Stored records
┌────────

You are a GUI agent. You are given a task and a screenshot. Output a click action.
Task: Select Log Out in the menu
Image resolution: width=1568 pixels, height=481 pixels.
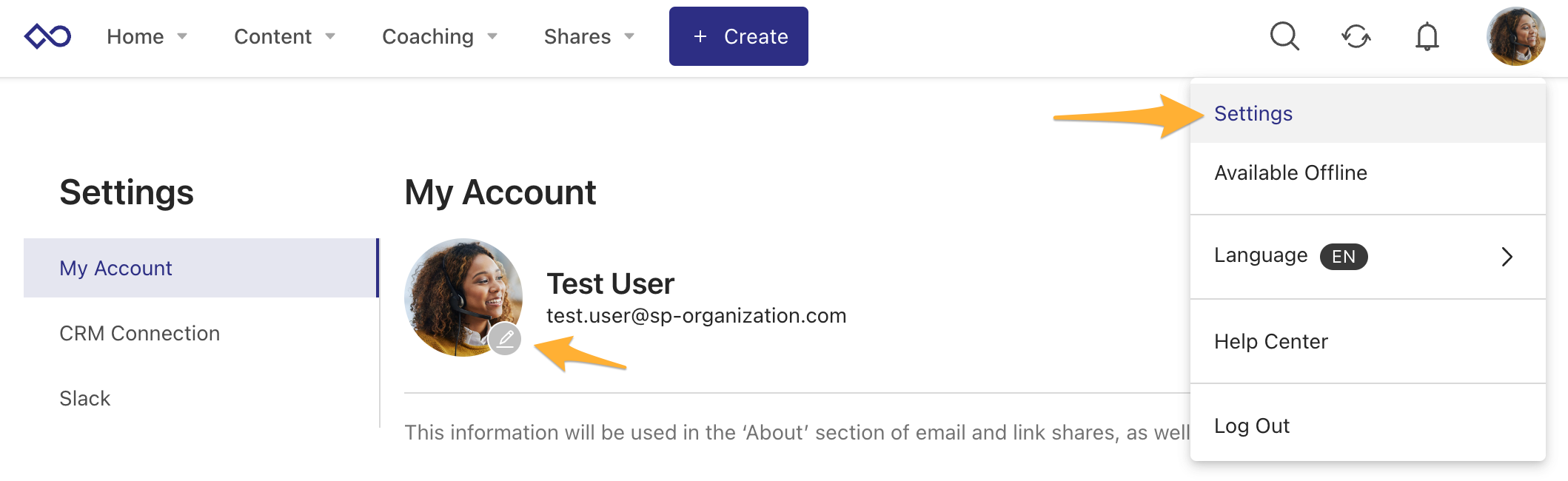pyautogui.click(x=1251, y=426)
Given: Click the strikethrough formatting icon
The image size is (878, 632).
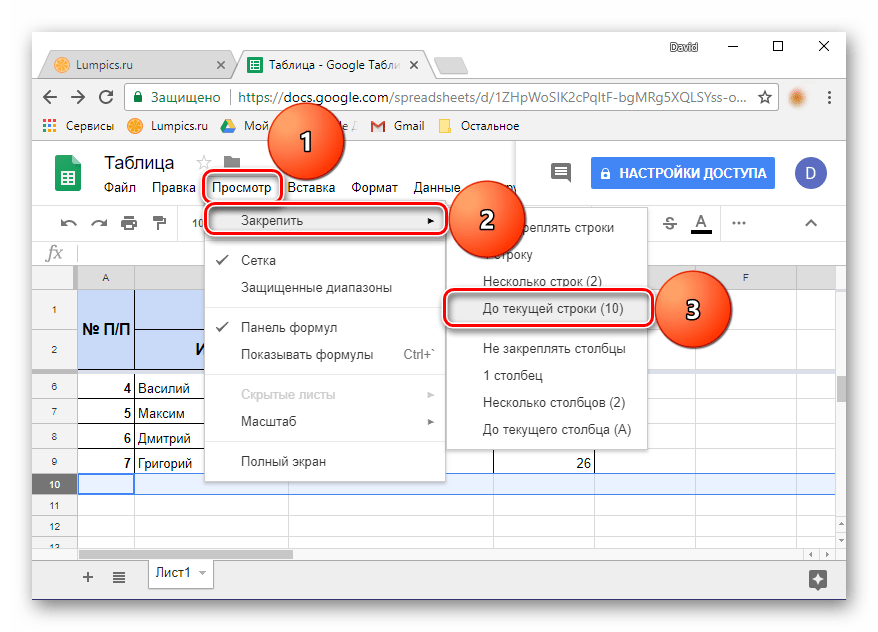Looking at the screenshot, I should coord(669,222).
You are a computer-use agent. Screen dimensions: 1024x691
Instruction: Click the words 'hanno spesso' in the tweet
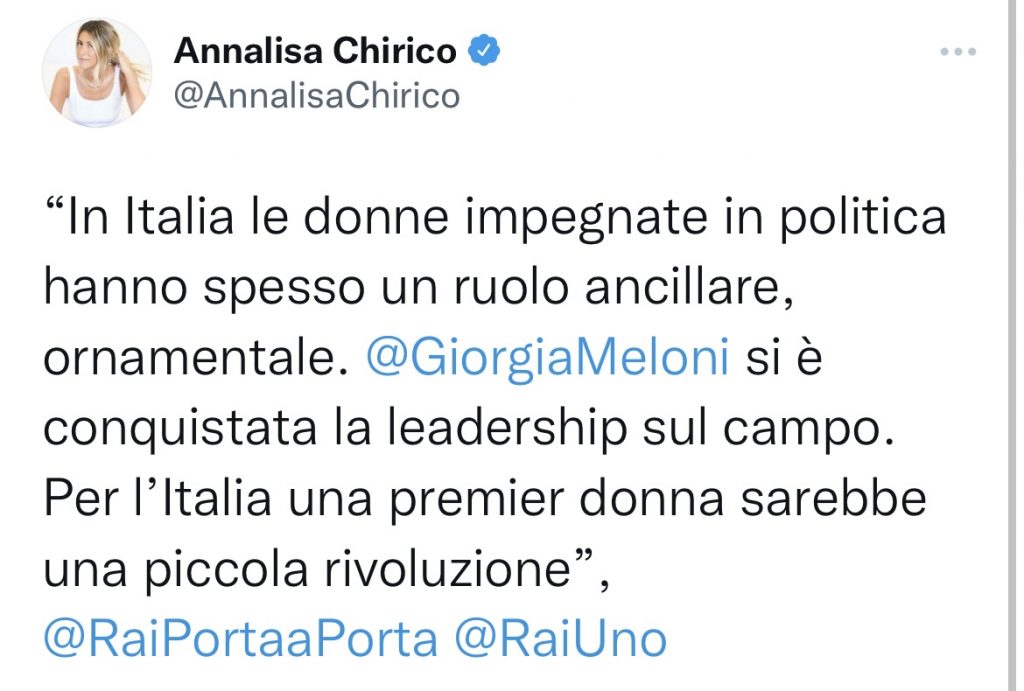pyautogui.click(x=204, y=289)
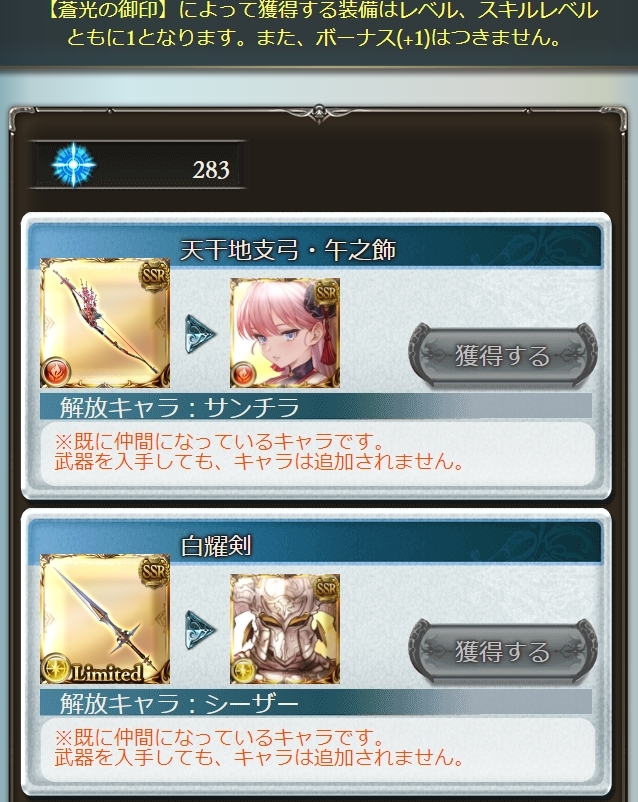638x802 pixels.
Task: Click the 解放キャラ:シーザー label bar
Action: [x=316, y=703]
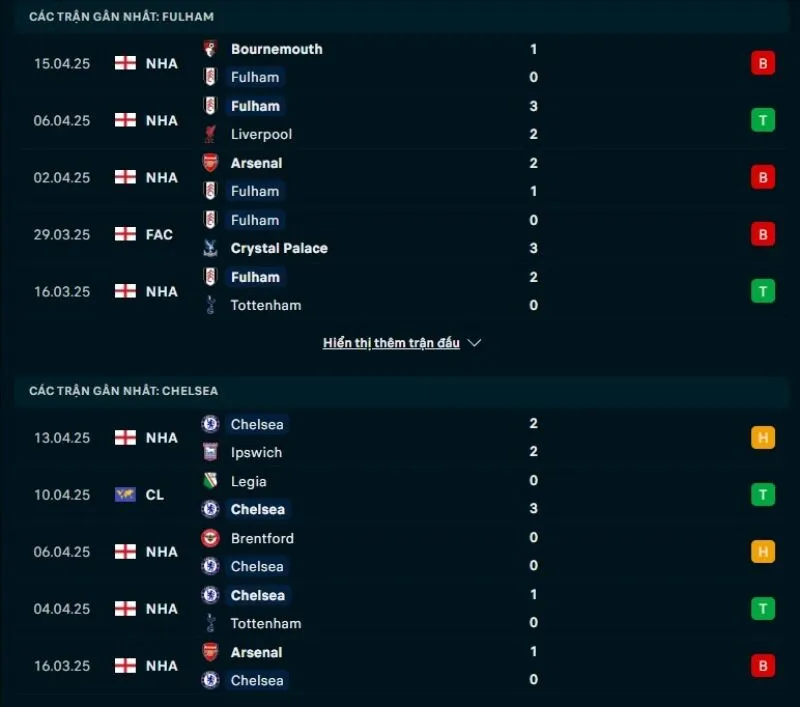
Task: Click the Bournemouth club crest icon
Action: click(x=211, y=48)
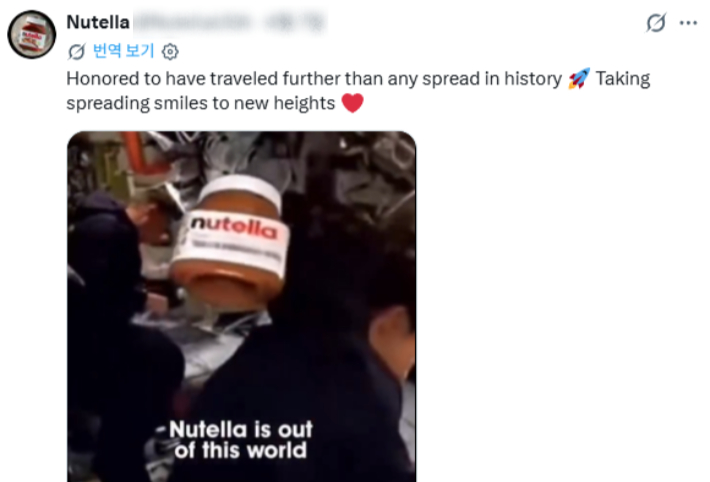Click the rocket emoji in the post
710x482 pixels.
[x=579, y=78]
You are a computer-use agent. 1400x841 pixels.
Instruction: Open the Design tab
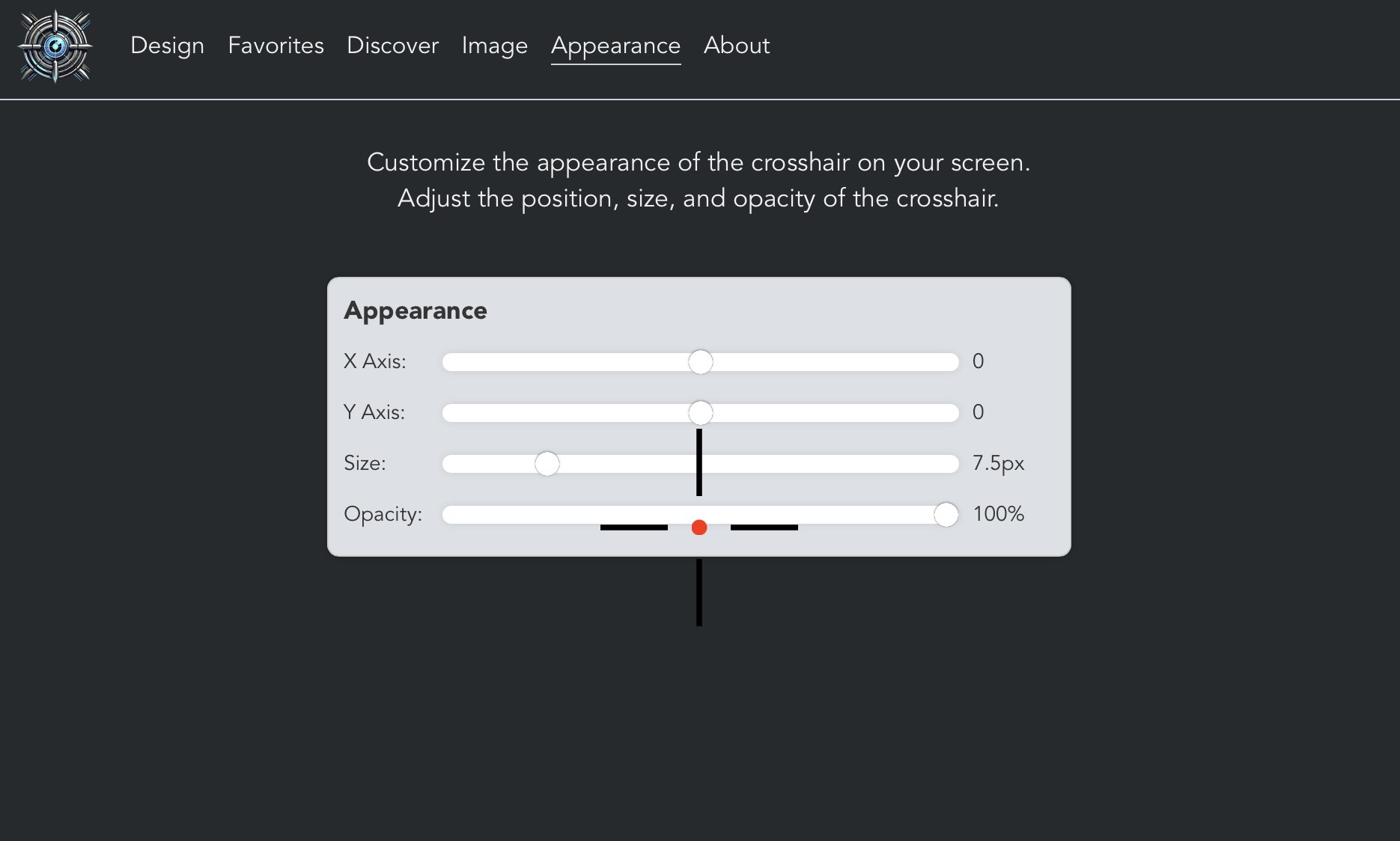(x=167, y=46)
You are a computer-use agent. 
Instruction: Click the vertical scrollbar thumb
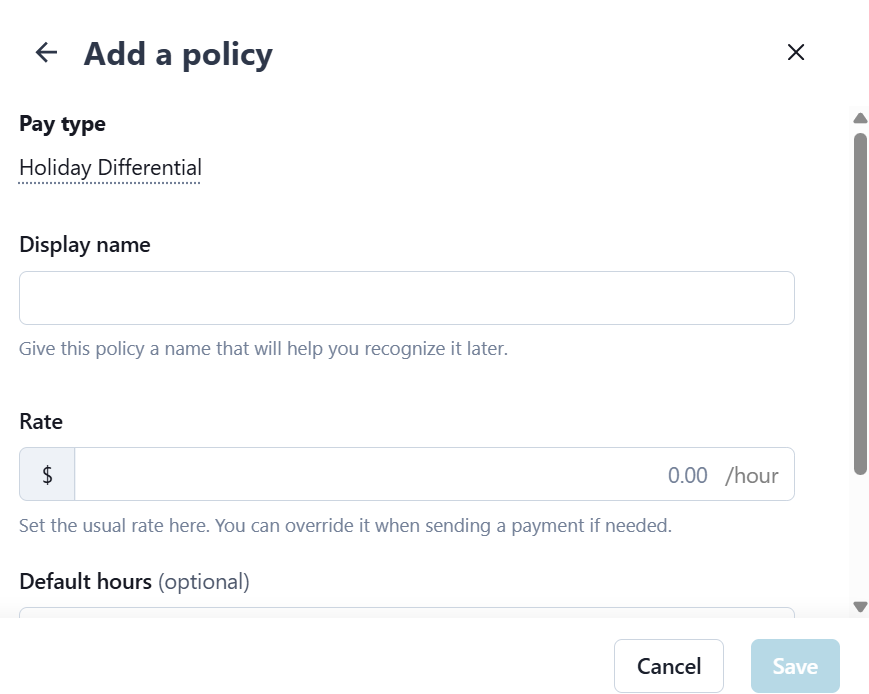(860, 300)
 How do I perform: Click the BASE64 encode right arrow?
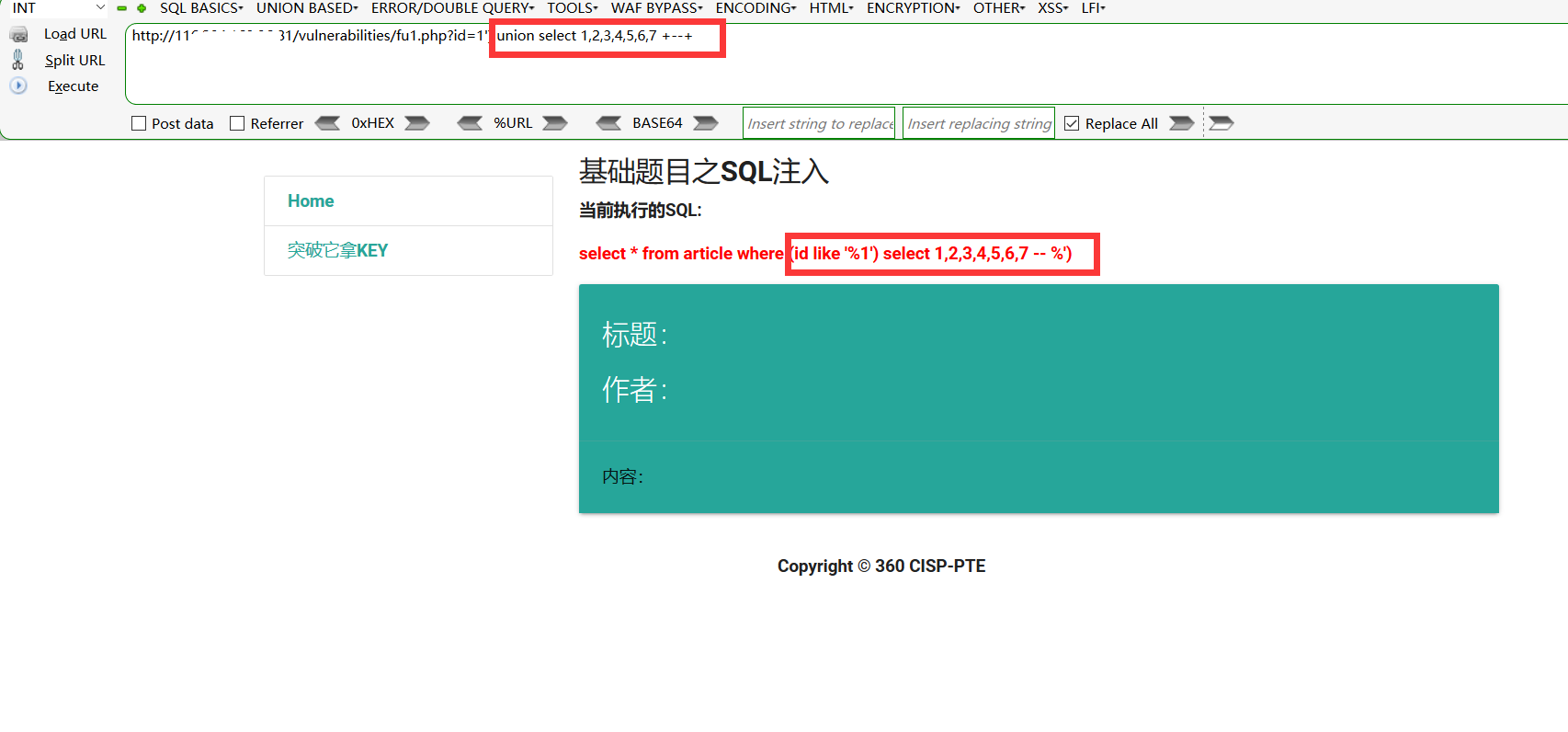pyautogui.click(x=706, y=123)
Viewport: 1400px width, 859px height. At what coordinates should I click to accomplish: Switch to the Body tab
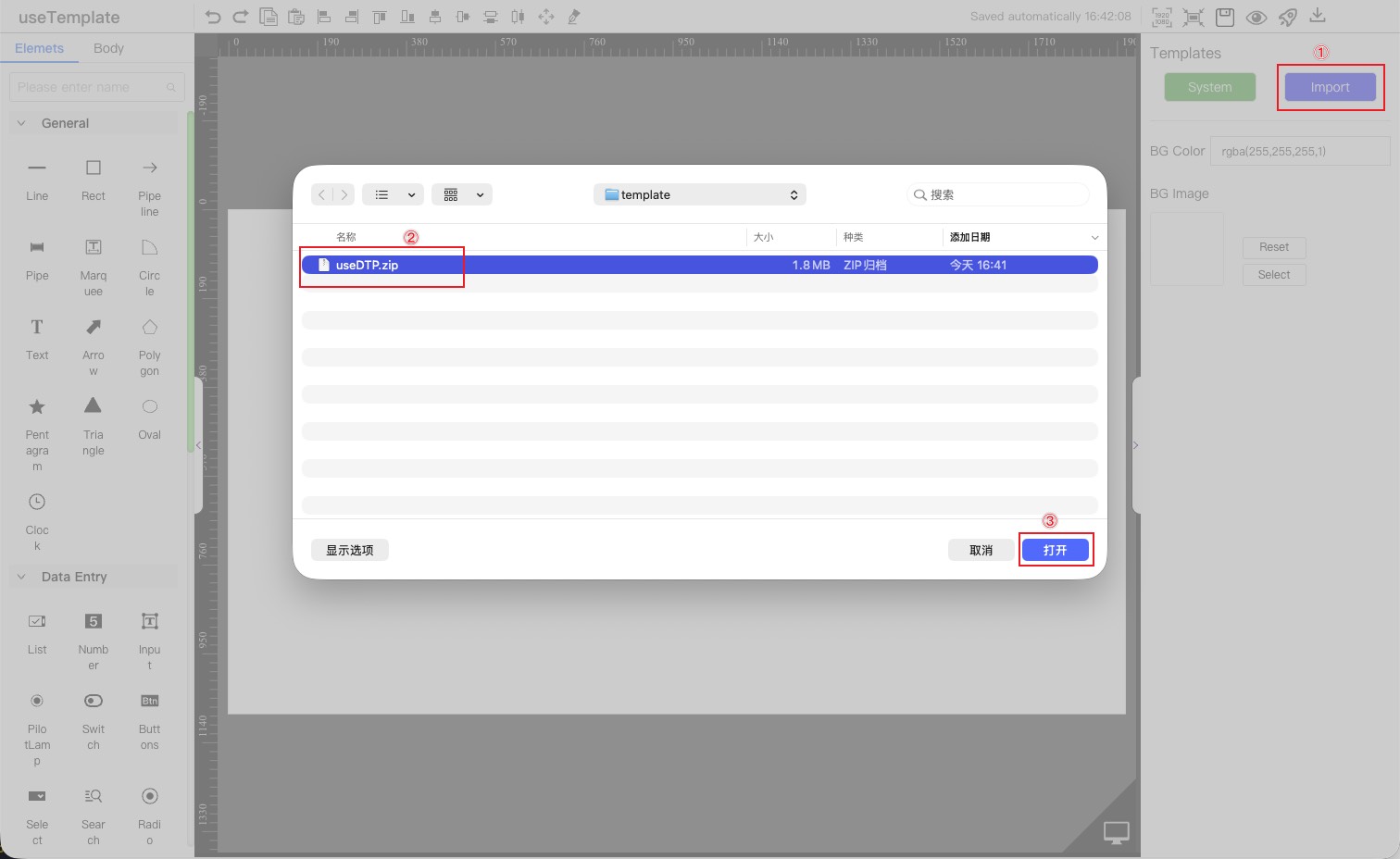pyautogui.click(x=108, y=47)
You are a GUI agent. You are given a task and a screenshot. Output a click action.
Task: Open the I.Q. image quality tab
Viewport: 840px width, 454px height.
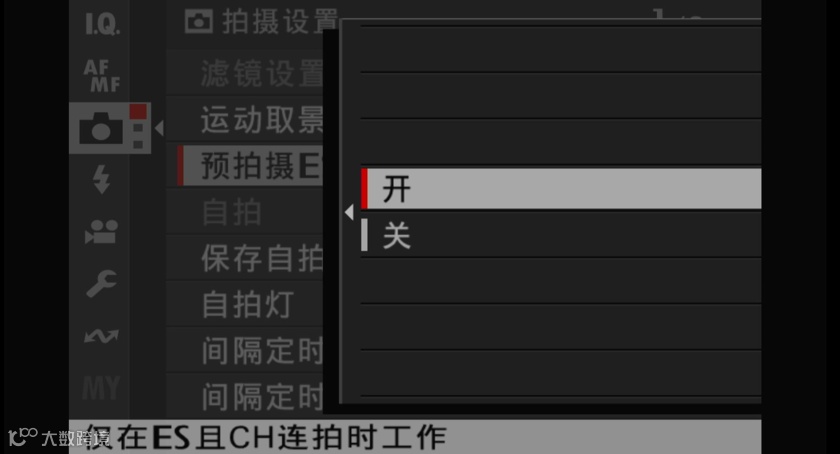point(102,24)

└────────

## Prompt
Which lines of the records above contain the word "agent"? Show each of them.

## Exercise result
You are a GUI agent. You are given a task and a screenshot. Output a click action.
You are a computer-use agent. Screen dimensions: 1024x691
You are a computer-use agent. 1400x841 pixels.
You are a computer-use agent. 
You are a GUI agent. You are given a task and a screenshot. Output a click action.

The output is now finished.